• _Provided data_:

....

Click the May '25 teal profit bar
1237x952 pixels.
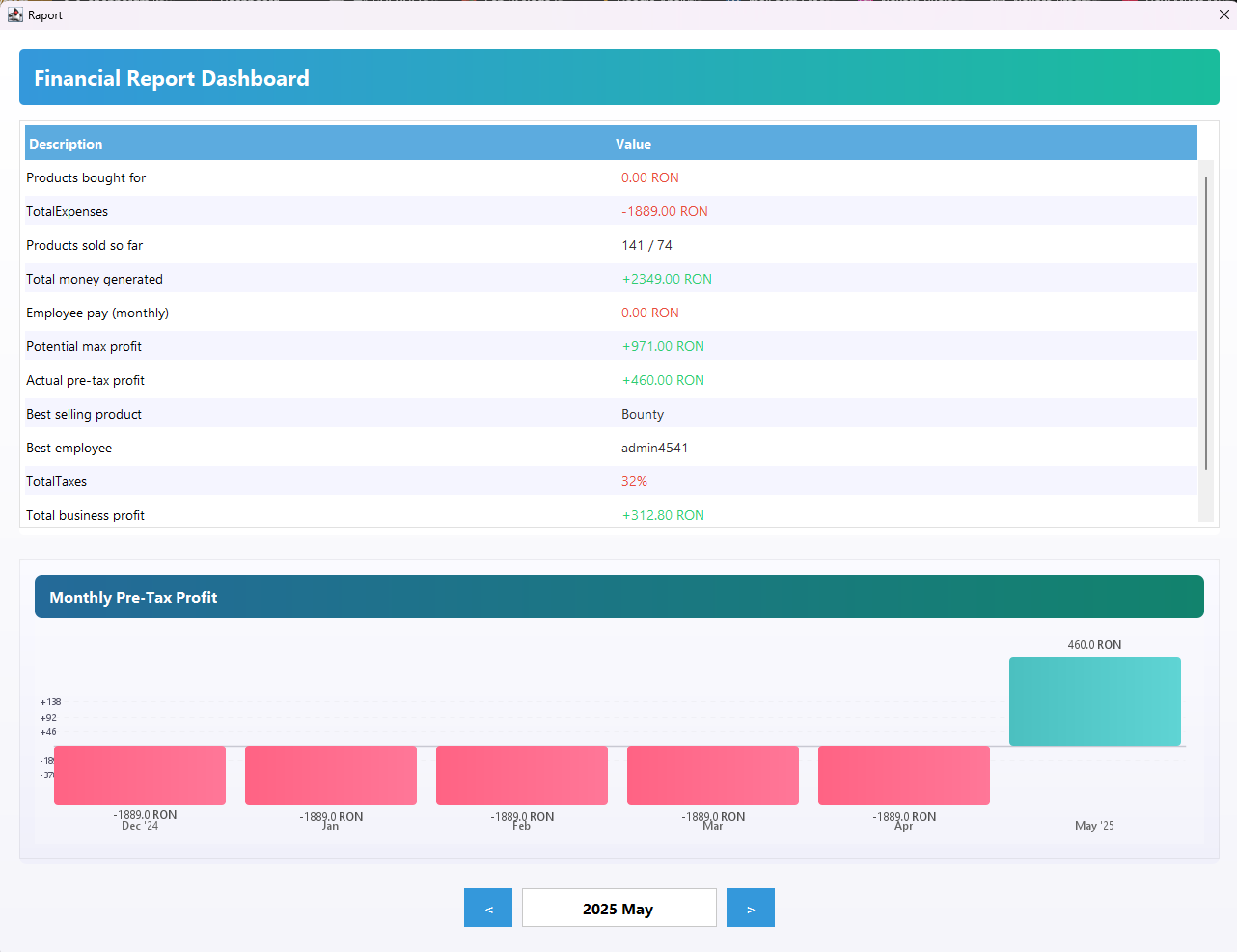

....

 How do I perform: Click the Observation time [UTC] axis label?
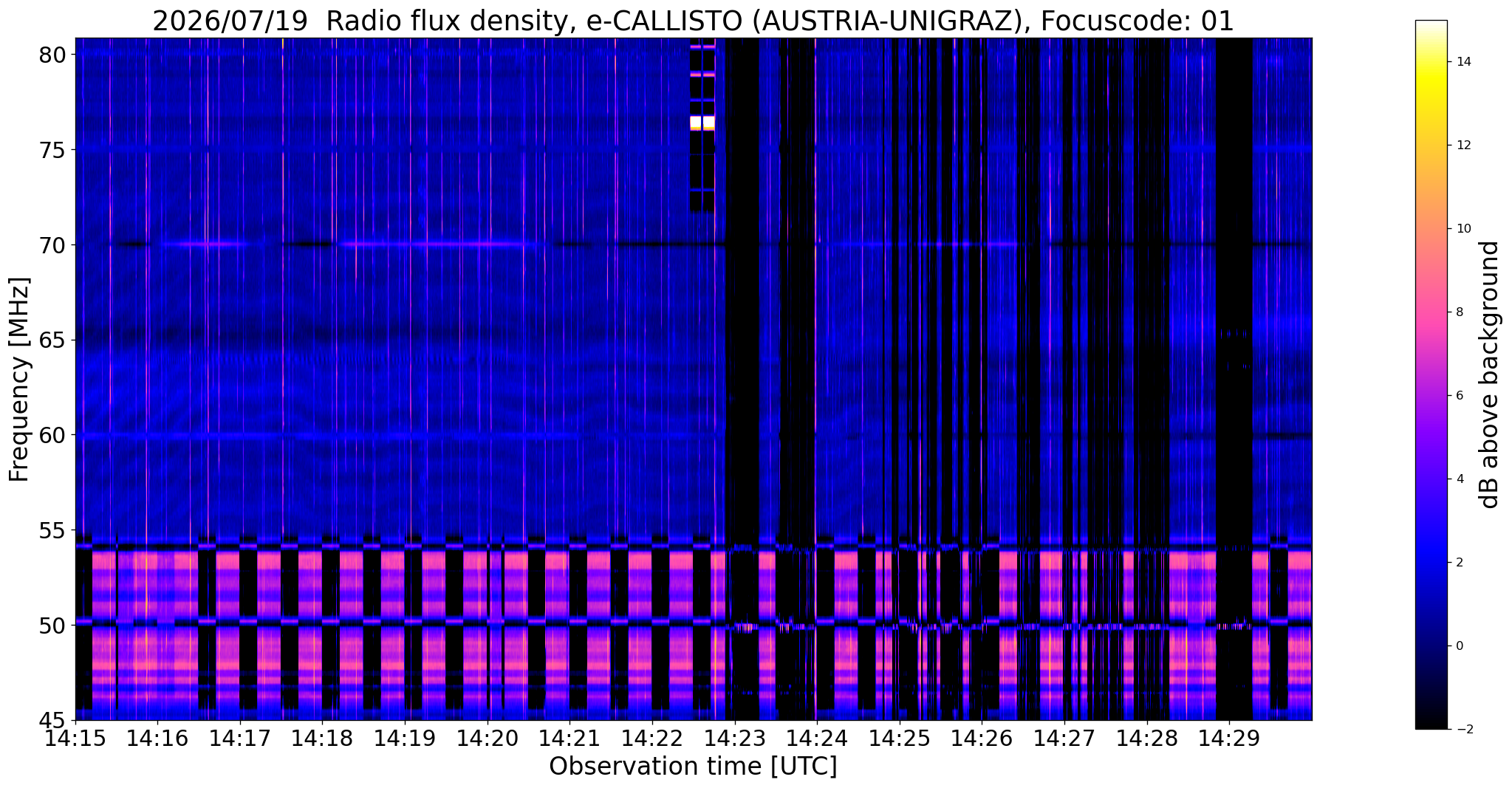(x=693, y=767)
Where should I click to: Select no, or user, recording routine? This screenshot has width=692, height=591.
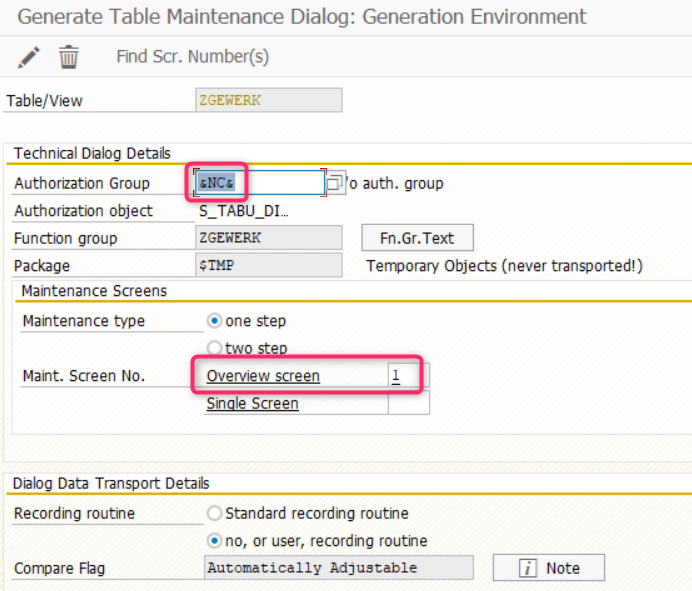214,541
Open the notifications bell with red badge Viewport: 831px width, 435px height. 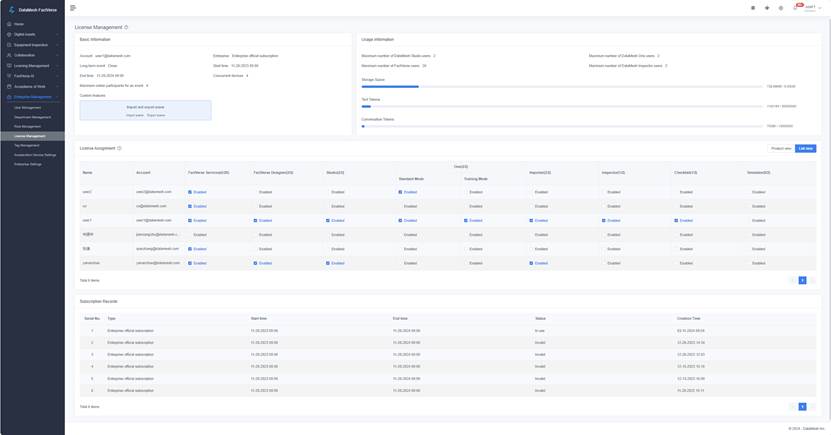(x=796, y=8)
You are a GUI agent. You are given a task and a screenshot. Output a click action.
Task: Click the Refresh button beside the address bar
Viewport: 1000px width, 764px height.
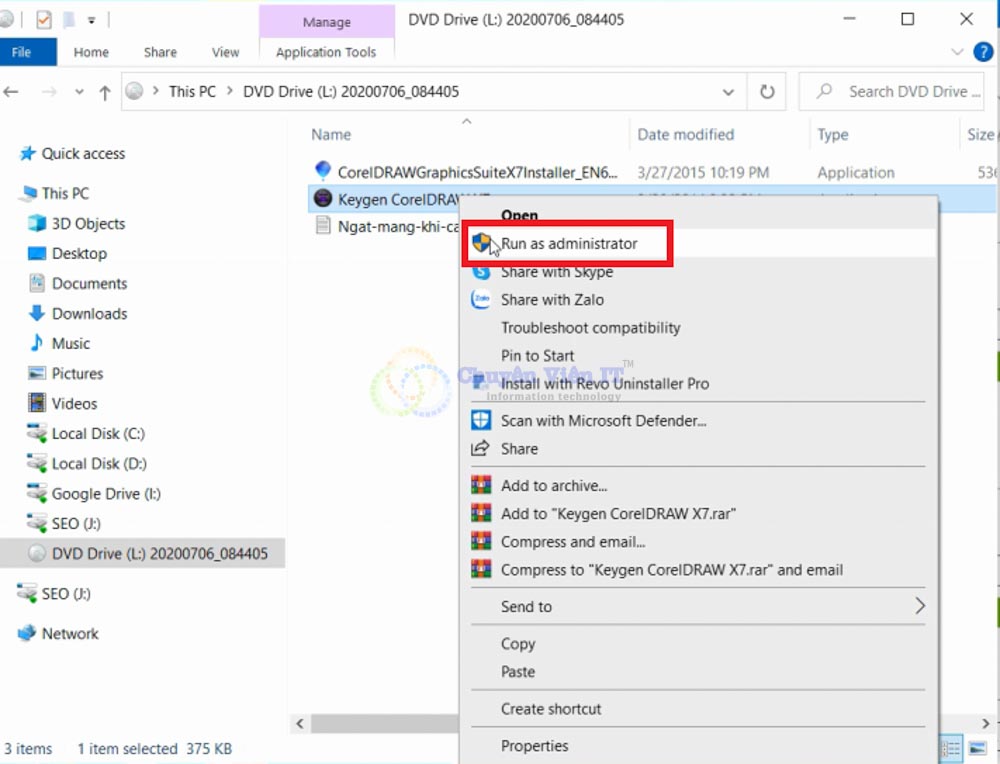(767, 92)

....

• _Try it_:
Copy the lines of the data above exactly as written, beginning with the line containing "Click the May '25 teal profit bar" and ending with the line containing "1237x952 pixels.", and leave out all other lines.

• _Solution to this exercise_:
Click the May '25 teal profit bar
1237x952 pixels.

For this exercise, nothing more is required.